▶ _Bloc de texte_
**********
La gauche a-t-elle le luxe de la division ?

Catherine Tricot

La gauche est divisée... Merci, on est au courant. Pourtant elle n'a pas le choix que de s'unir pour gouverner. Assumer ces désaccords, trancher les lignes et définir un projet commun, c'est l'objet d'une primaire sincère.
Texte intégral (682 mots)

par Catherine Tricot

La gauche est divisée… Merci, on est au courant. Pourtant elle n’a pas le choix que de s’unir pour gouverner. Assumer ces désaccords, trancher les lignes et définir un projet commun, c’est l’objet d’une primaire sincère.

L’élection haut la main de Bruno Retailleau nous informe que désormais, le danger est double : LR et RN. Au soir de son élection, le nouveau président des LR déclarait que son ennemi, c’était la gauche et qu’il voulait revenir au clivage gauche/droite après avoir affirmé son accord avec le RN sur l’immigration et la sécurité. Les Etats-Unis nous montrent qu’un président peut venir d’un parti qui s’appelle « républicain » et mettre en cause gravement la République. La gauche ne peut être tranquille et doit préparer une alternative solide au RN et à la droite radicalisée.
**********
▶ _Action demandée A_
D'après le texte sur la division de la gauche, qui le nouveau président des LR a-t-il désigné comme son ennemi au soir de son élection ?
▶ _Action demandée B_
Donnez la suite du texte sur la division de la gauche, à partir de sa dernière phrase.

▶ _Données à analyser_
**********
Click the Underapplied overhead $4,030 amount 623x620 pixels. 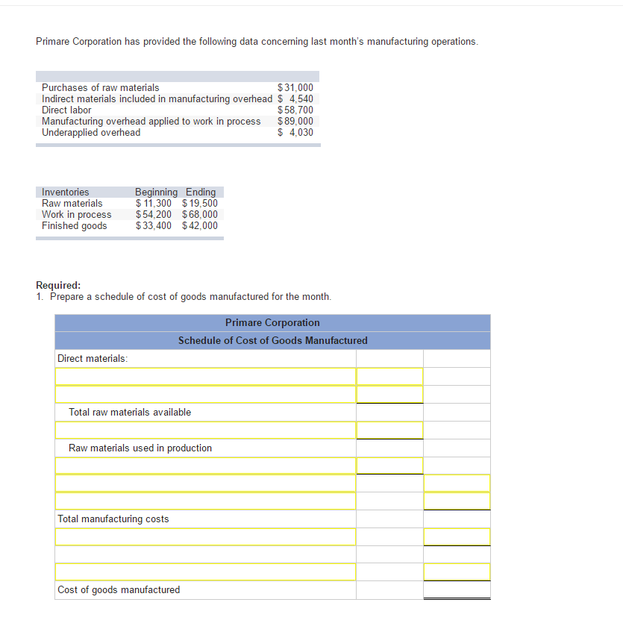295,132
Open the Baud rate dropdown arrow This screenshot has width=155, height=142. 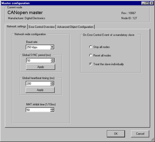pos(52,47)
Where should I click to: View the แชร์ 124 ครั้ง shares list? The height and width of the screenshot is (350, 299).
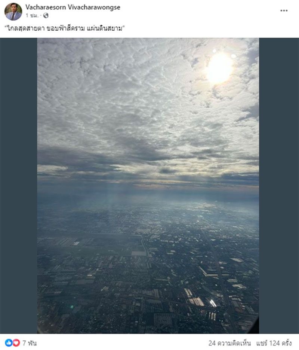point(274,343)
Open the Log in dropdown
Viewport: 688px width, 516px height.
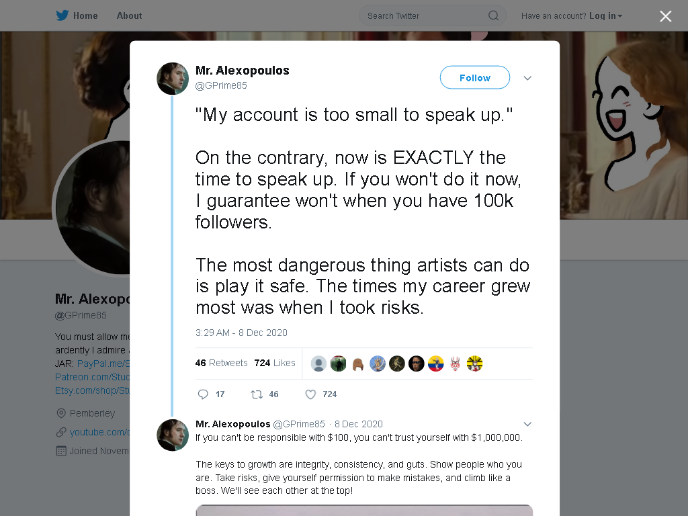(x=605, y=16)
**********
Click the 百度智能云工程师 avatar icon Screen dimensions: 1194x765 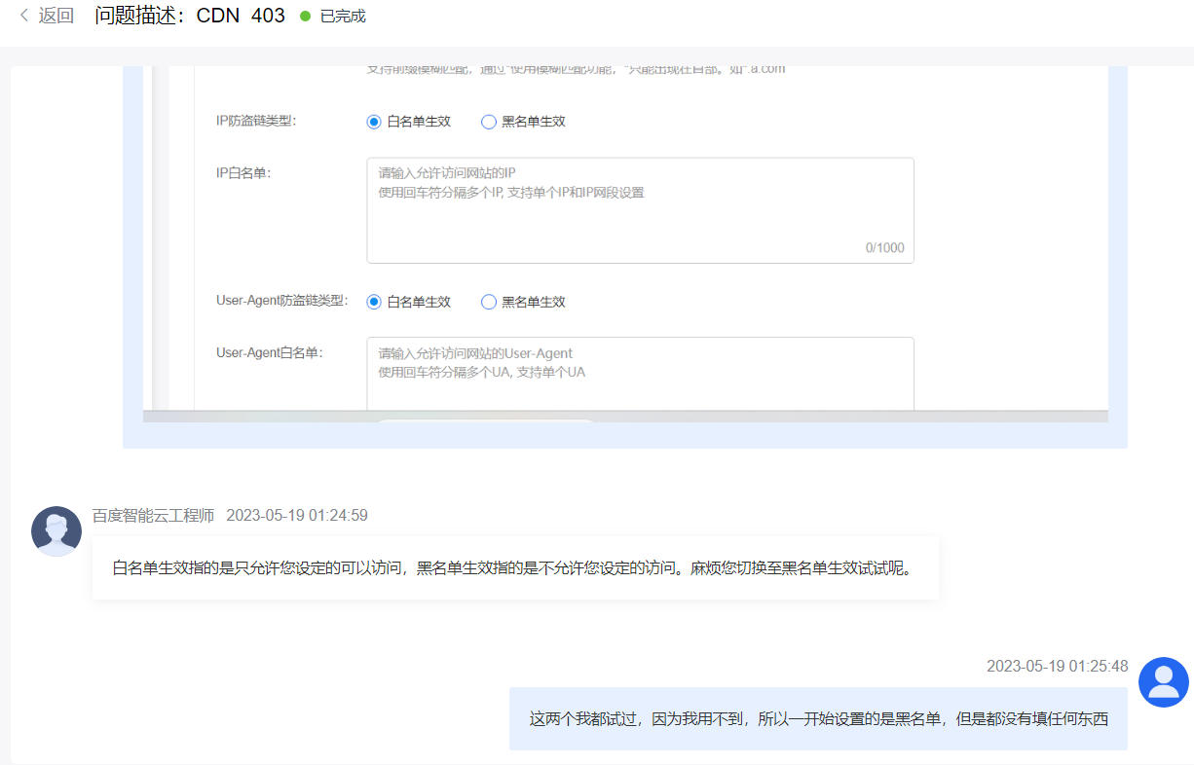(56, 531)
**********
▶ _Résultat A_
Il a désigné la gauche comme son ennemi.

▶ _Résultat B_
Dans ces circonstances, la gauche peut-elle envisager de se passer d’une partie d’elle-même ? Certainement pas. Depuis des années, la gauche au grand complet peine à dépasser les 30% d’électeurs. Elle est très affaiblie dans certains territoires et catégories sociales. Comment imaginer changer la vie sans le monde populaire, seulement avec les habitants des grandes métropoles ? La gauche a besoin d’élargir ses bases, sociales et politiques, sûrement pas de dresser des murs en son sein. 

La gauche est-elle divisée ? Oui. L’est-elle plus qu’en 1936 ou en 1981 ? Pas certain. Les résultats de Jean-Luc Mélenchon en 2017 comme en 2022 montrent que les électeurs de gauche sont largement d’accord pour tirer un trait sur le social-libéralisme et sur la politique de l’offre. Dans le même temps, certaines divisions se sont estompées, comme sur l’Europe, sur l’Otan. Il en reste de nombreuses. Elles relèvent de désaccords sur la société, le changement, la politique. Un exemple : l’égalité est au cœur des valeurs de toute la gauche. Pour les uns, cela donne des ambitions de redistribution ; pour les autres, des raisons de changement structurel. Ces différences n’empêchent pas de lutter ensemble pour des mesures qui font progresser l’égalité. On peut être d’accord sur un programme de législature et conserver des désaccords d’orientation politique. Sinon, les gauches ne formeraient qu’un seul et même parti. Ceux qui pointent l’existence de différences de visions ont raison. Ils se trompent s’ils pensent que cela interdit de s’allier.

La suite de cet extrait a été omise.